Pull out every line of the entries below that contains the word "agent", matching case exactly.

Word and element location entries
○ ○ ○ ○ ○

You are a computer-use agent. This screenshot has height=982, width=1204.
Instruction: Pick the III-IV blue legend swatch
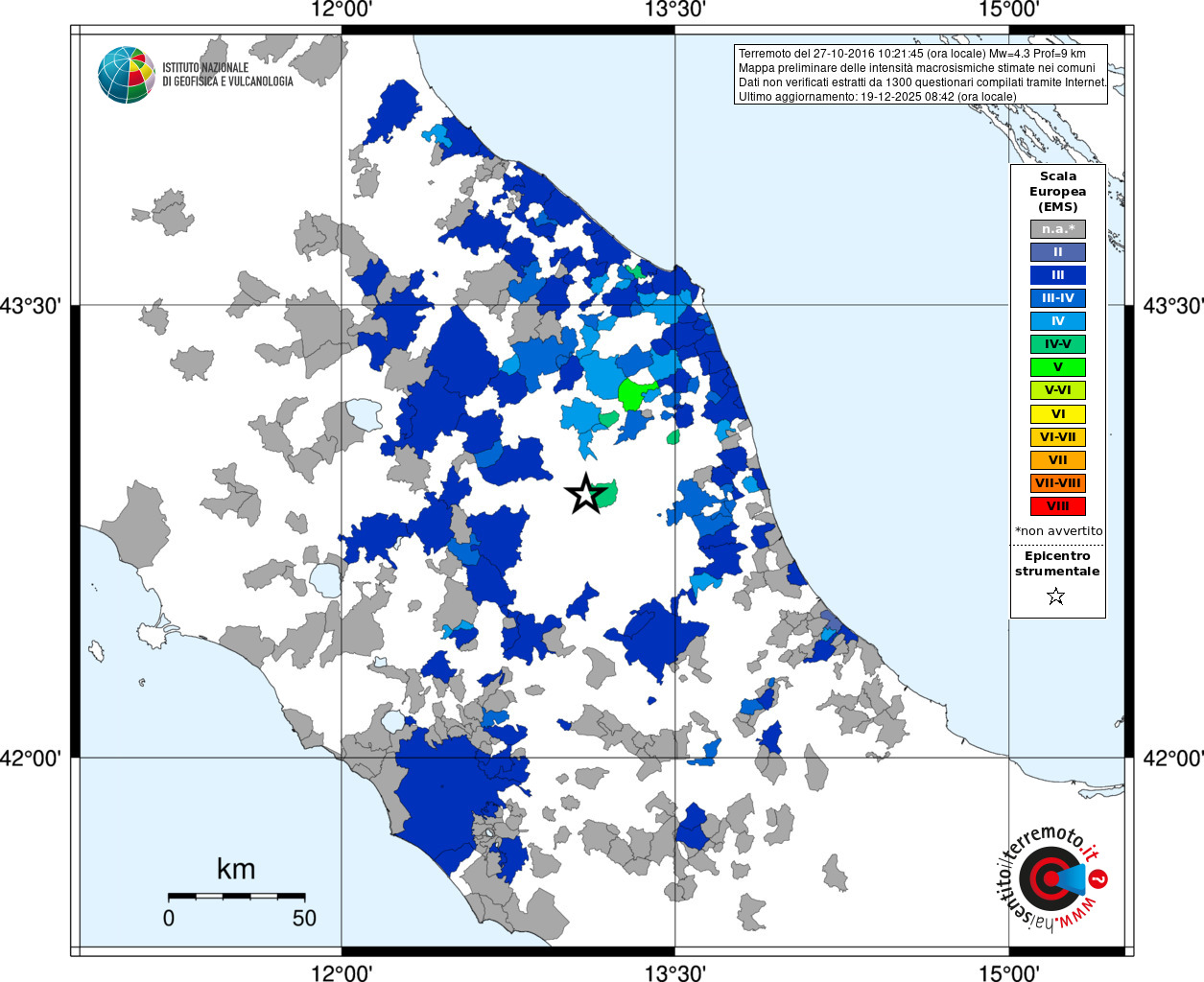(x=1057, y=298)
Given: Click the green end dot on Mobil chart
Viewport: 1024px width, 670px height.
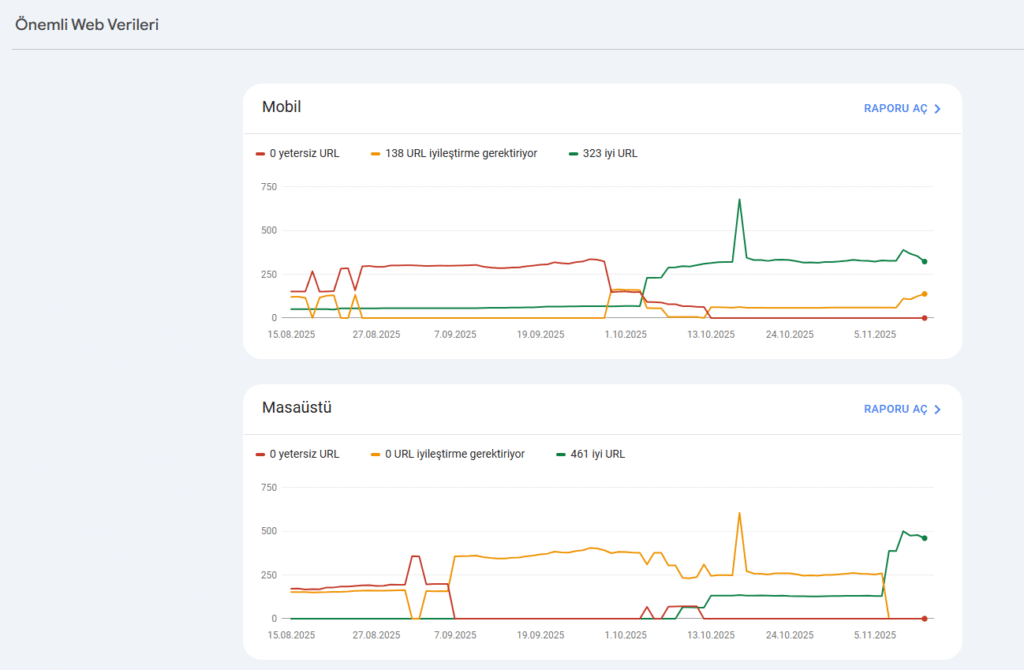Looking at the screenshot, I should [x=925, y=262].
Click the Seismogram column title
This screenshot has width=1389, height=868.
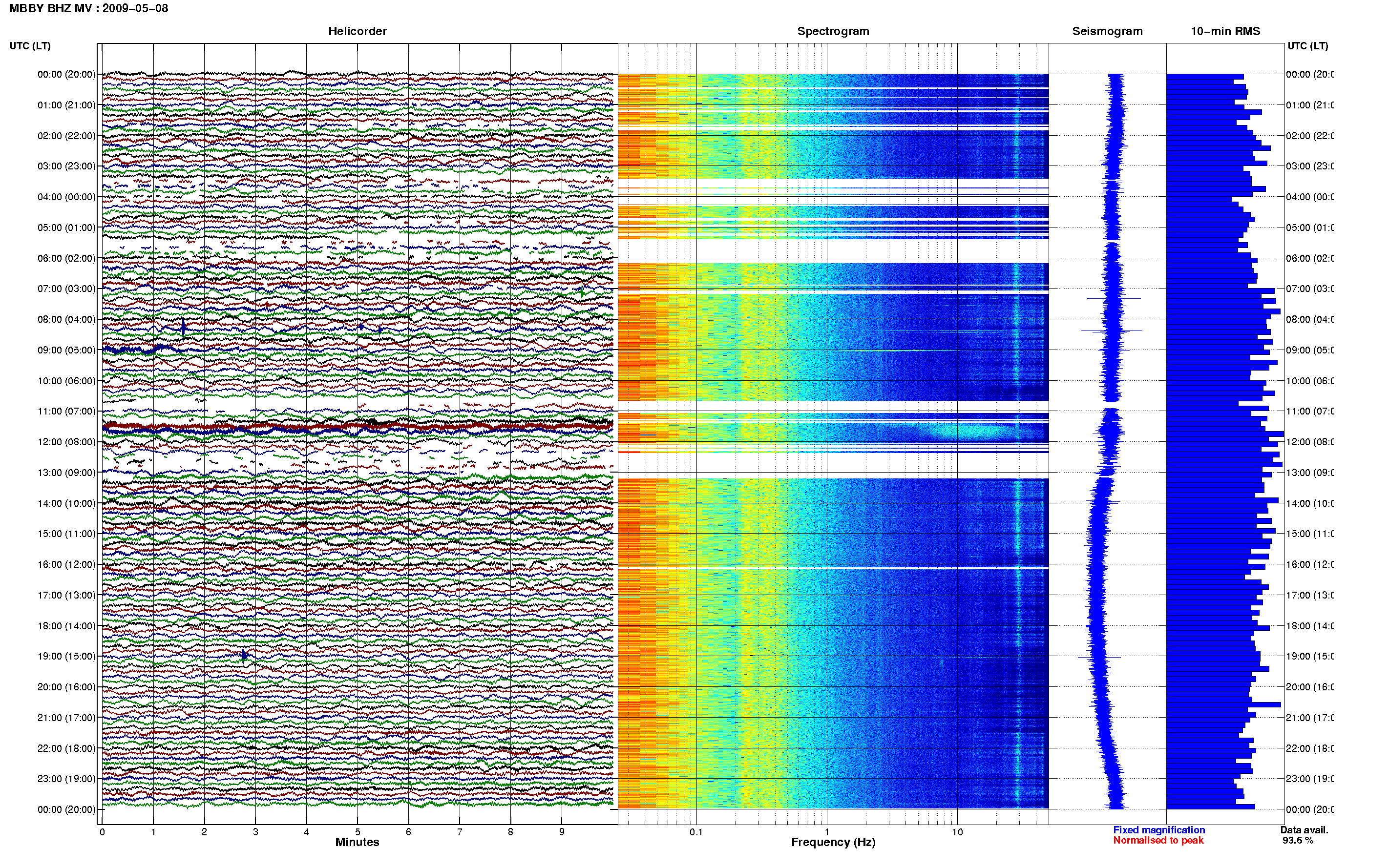pyautogui.click(x=1107, y=31)
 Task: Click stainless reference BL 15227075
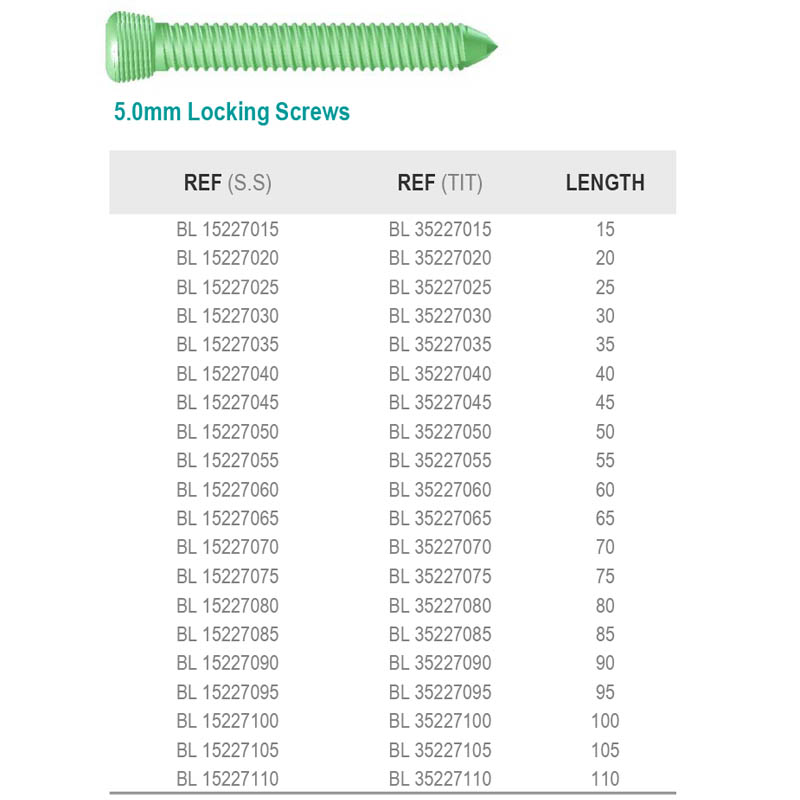click(228, 577)
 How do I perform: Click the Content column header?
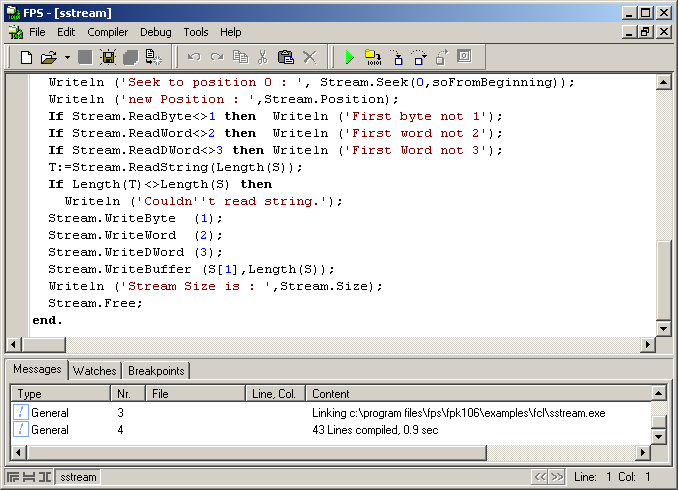(x=477, y=394)
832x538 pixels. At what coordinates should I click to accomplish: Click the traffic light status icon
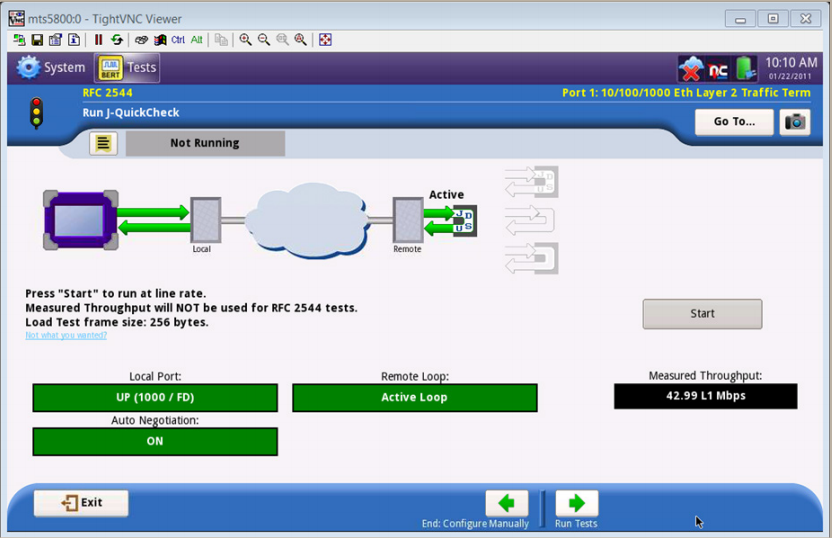(x=36, y=112)
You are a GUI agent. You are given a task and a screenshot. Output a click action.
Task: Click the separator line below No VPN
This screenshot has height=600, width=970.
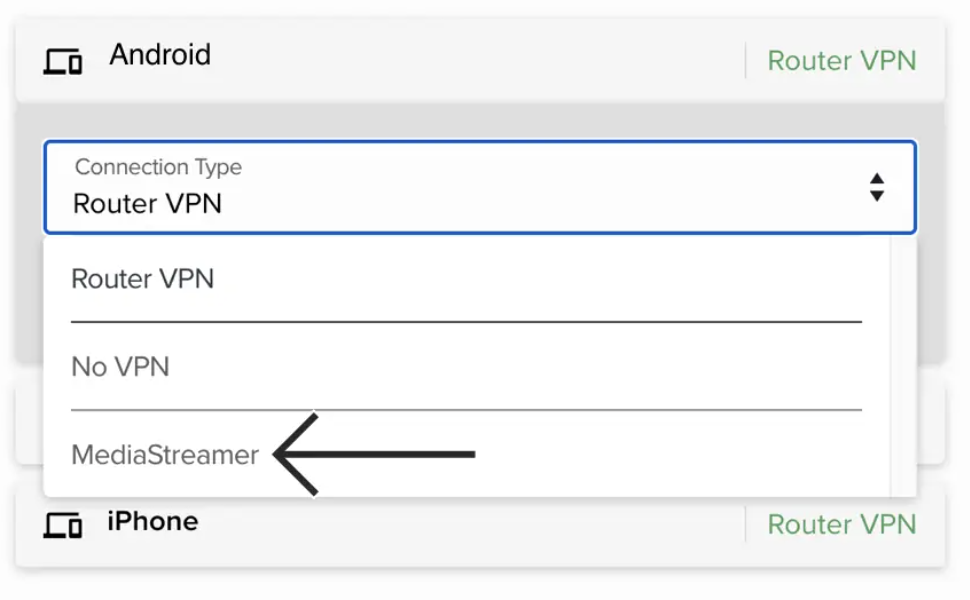tap(466, 410)
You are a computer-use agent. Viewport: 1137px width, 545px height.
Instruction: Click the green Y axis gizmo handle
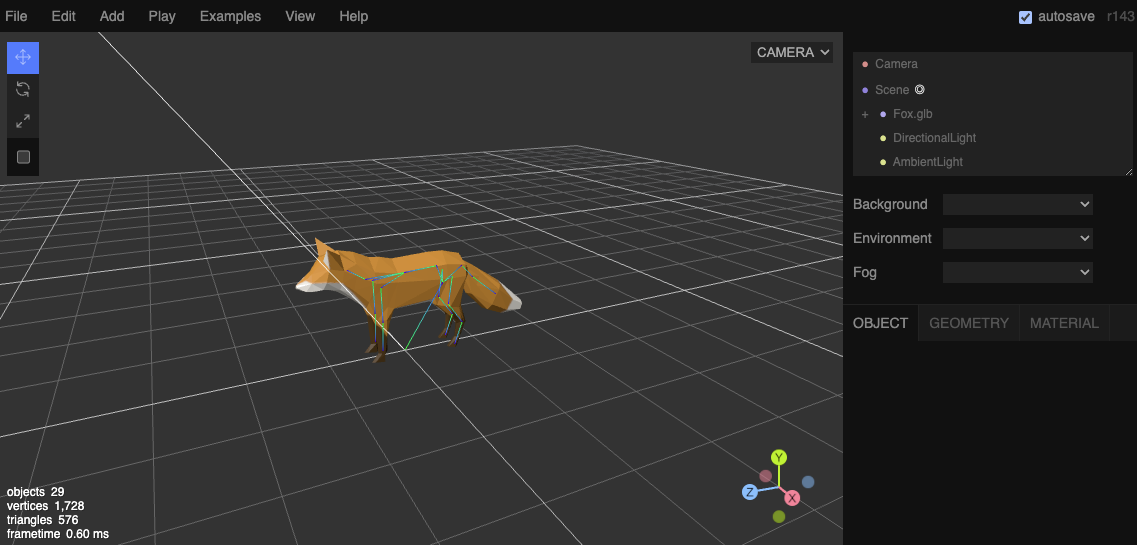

○ ○ ○ ○ ○

**Answer for the task:**
You are a computer-use agent. This screenshot has height=982, width=1204.
You are a GUI agent. You are given a task and a screenshot. Output a click action.
You are a computer-use agent. Viewport: 1137px width, 545px height.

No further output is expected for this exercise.